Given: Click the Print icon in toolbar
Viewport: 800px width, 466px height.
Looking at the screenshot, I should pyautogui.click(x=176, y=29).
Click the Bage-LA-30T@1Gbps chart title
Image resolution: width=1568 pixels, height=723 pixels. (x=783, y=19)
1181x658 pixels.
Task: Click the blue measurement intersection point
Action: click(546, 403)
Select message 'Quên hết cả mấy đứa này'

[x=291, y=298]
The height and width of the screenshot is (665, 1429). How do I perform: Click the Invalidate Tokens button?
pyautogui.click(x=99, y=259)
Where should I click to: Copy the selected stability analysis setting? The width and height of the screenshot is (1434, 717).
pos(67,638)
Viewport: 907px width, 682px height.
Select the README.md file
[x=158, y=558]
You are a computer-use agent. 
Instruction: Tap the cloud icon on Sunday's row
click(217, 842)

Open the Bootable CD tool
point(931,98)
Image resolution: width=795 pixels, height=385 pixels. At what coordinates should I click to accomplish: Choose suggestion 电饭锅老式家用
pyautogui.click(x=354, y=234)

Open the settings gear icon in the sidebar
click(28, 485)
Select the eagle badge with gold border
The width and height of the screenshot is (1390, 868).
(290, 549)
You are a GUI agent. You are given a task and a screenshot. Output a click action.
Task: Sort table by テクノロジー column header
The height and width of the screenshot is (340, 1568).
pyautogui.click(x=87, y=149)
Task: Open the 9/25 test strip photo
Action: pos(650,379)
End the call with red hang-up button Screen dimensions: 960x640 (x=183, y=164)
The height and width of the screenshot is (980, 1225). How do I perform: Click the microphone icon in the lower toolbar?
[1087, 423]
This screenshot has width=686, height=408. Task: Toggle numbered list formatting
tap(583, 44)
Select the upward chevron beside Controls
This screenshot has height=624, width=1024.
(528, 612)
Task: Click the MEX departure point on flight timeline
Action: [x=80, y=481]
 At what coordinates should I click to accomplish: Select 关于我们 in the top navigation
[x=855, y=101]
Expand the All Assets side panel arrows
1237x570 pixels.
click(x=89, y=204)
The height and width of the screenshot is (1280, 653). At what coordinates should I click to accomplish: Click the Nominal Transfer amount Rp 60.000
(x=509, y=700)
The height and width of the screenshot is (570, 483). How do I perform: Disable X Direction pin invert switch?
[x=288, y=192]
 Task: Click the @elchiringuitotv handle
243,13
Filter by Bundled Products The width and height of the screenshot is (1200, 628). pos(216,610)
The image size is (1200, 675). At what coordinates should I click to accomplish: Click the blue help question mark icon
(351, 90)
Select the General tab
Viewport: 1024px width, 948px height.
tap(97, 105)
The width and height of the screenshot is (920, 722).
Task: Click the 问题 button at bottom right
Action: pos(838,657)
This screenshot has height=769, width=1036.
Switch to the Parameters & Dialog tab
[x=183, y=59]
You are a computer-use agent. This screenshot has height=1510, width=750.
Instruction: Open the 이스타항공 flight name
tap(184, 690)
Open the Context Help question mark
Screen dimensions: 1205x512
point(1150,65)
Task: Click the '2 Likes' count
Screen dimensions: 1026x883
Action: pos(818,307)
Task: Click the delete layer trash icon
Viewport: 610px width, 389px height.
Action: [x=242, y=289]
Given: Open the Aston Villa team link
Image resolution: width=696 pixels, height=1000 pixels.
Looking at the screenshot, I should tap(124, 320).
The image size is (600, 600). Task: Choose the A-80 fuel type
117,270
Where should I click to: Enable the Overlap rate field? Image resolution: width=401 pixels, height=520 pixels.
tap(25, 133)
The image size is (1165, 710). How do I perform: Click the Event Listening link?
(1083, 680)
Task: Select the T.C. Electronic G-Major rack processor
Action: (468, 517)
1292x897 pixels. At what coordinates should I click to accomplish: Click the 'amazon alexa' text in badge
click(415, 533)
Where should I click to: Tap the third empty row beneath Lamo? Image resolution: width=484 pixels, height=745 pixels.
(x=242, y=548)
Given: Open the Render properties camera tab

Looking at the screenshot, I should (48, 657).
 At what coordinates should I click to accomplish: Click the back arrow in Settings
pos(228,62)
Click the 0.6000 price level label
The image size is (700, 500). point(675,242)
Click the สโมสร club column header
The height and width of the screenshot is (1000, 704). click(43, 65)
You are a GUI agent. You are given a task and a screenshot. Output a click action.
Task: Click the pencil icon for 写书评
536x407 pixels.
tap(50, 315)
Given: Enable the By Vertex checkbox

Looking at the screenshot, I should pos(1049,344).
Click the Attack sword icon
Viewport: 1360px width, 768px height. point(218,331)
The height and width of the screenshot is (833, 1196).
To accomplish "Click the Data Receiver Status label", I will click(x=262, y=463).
———
ABOUT THIS TASK => Print every record above exactly as written.

SOLUTION TO THE PROBLEM =>
Given: Click the Print icon in toolbar
Viewport: 800px width, 466px height.
Looking at the screenshot, I should pyautogui.click(x=176, y=29).
Click the Bage-LA-30T@1Gbps chart title
Image resolution: width=1568 pixels, height=723 pixels. (x=783, y=19)
1181x658 pixels.
Task: Click the blue measurement intersection point
Action: click(546, 403)
Select message 'Quên hết cả mấy đứa này'

[x=291, y=298]
The height and width of the screenshot is (665, 1429). How do I perform: Click the Invalidate Tokens button?
pyautogui.click(x=99, y=259)
Where should I click to: Copy the selected stability analysis setting? The width and height of the screenshot is (1434, 717).
pos(67,638)
Viewport: 907px width, 682px height.
Select the README.md file
[x=158, y=558]
You are a computer-use agent. 
Instruction: Tap the cloud icon on Sunday's row
click(217, 842)

Open the Bootable CD tool
point(931,98)
Image resolution: width=795 pixels, height=385 pixels. At what coordinates should I click to accomplish: Choose suggestion 电饭锅老式家用
pyautogui.click(x=354, y=234)

Open the settings gear icon in the sidebar
click(28, 485)
Select the eagle badge with gold border
The width and height of the screenshot is (1390, 868).
(290, 549)
You are a GUI agent. You are given a task and a screenshot. Output a click action.
Task: Sort table by テクノロジー column header
The height and width of the screenshot is (340, 1568).
pyautogui.click(x=87, y=149)
Task: Open the 9/25 test strip photo
Action: pos(650,379)
End the call with red hang-up button Screen dimensions: 960x640 (x=183, y=164)
The height and width of the screenshot is (980, 1225). How do I perform: Click the microphone icon in the lower toolbar?
[1087, 423]
This screenshot has width=686, height=408. Task: Toggle numbered list formatting
tap(583, 44)
Select the upward chevron beside Controls
This screenshot has height=624, width=1024.
(528, 612)
Task: Click the MEX departure point on flight timeline
Action: [x=80, y=481]
 At what coordinates should I click to accomplish: Select 关于我们 in the top navigation
[x=855, y=101]
Expand the All Assets side panel arrows
1237x570 pixels.
click(x=89, y=204)
The height and width of the screenshot is (1280, 653). At what coordinates should I click to accomplish: Click the Nominal Transfer amount Rp 60.000
(x=509, y=700)
The height and width of the screenshot is (570, 483). How do I perform: Disable X Direction pin invert switch?
[x=288, y=192]
 Task: Click the @elchiringuitotv handle
243,13
Filter by Bundled Products The width and height of the screenshot is (1200, 628). pos(216,610)
The image size is (1200, 675). At what coordinates should I click to accomplish: Click the blue help question mark icon
(351, 90)
Select the General tab
Viewport: 1024px width, 948px height.
tap(97, 105)
The width and height of the screenshot is (920, 722).
Task: Click the 问题 button at bottom right
Action: pos(838,657)
This screenshot has height=769, width=1036.
Switch to the Parameters & Dialog tab
[x=183, y=59]
You are a computer-use agent. This screenshot has height=1510, width=750.
Instruction: Open the 이스타항공 flight name
tap(184, 690)
Open the Context Help question mark
Screen dimensions: 1205x512
point(1150,65)
Task: Click the '2 Likes' count
Screen dimensions: 1026x883
Action: pos(818,307)
Task: Click the delete layer trash icon
Viewport: 610px width, 389px height.
Action: [x=242, y=289]
Given: Open the Aston Villa team link
Image resolution: width=696 pixels, height=1000 pixels.
Looking at the screenshot, I should tap(124, 320).
The image size is (600, 600). Task: Choose the A-80 fuel type
117,270
Where should I click to: Enable the Overlap rate field? Image resolution: width=401 pixels, height=520 pixels.
tap(25, 133)
The image size is (1165, 710). How do I perform: Click the Event Listening link?
(1083, 680)
Task: Select the T.C. Electronic G-Major rack processor
Action: (468, 517)
1292x897 pixels. At what coordinates should I click to accomplish: Click the 'amazon alexa' text in badge
click(415, 533)
Where should I click to: Tap the third empty row beneath Lamo? Image resolution: width=484 pixels, height=745 pixels.
(x=242, y=548)
Given: Open the Render properties camera tab

Looking at the screenshot, I should (48, 657).
 At what coordinates should I click to accomplish: Click the back arrow in Settings
pos(228,62)
Click the 0.6000 price level label
The image size is (700, 500). point(675,242)
Click the สโมสร club column header
The height and width of the screenshot is (1000, 704). click(43, 65)
You are a GUI agent. You are given a task and a screenshot. Output a click action.
Task: Click the pencil icon for 写书评
536x407 pixels.
tap(50, 315)
Given: Enable the By Vertex checkbox

Looking at the screenshot, I should pos(1049,344).
Click the Attack sword icon
Viewport: 1360px width, 768px height. point(218,331)
The height and width of the screenshot is (833, 1196).
To accomplish "Click the Data Receiver Status label", I will click(x=262, y=463).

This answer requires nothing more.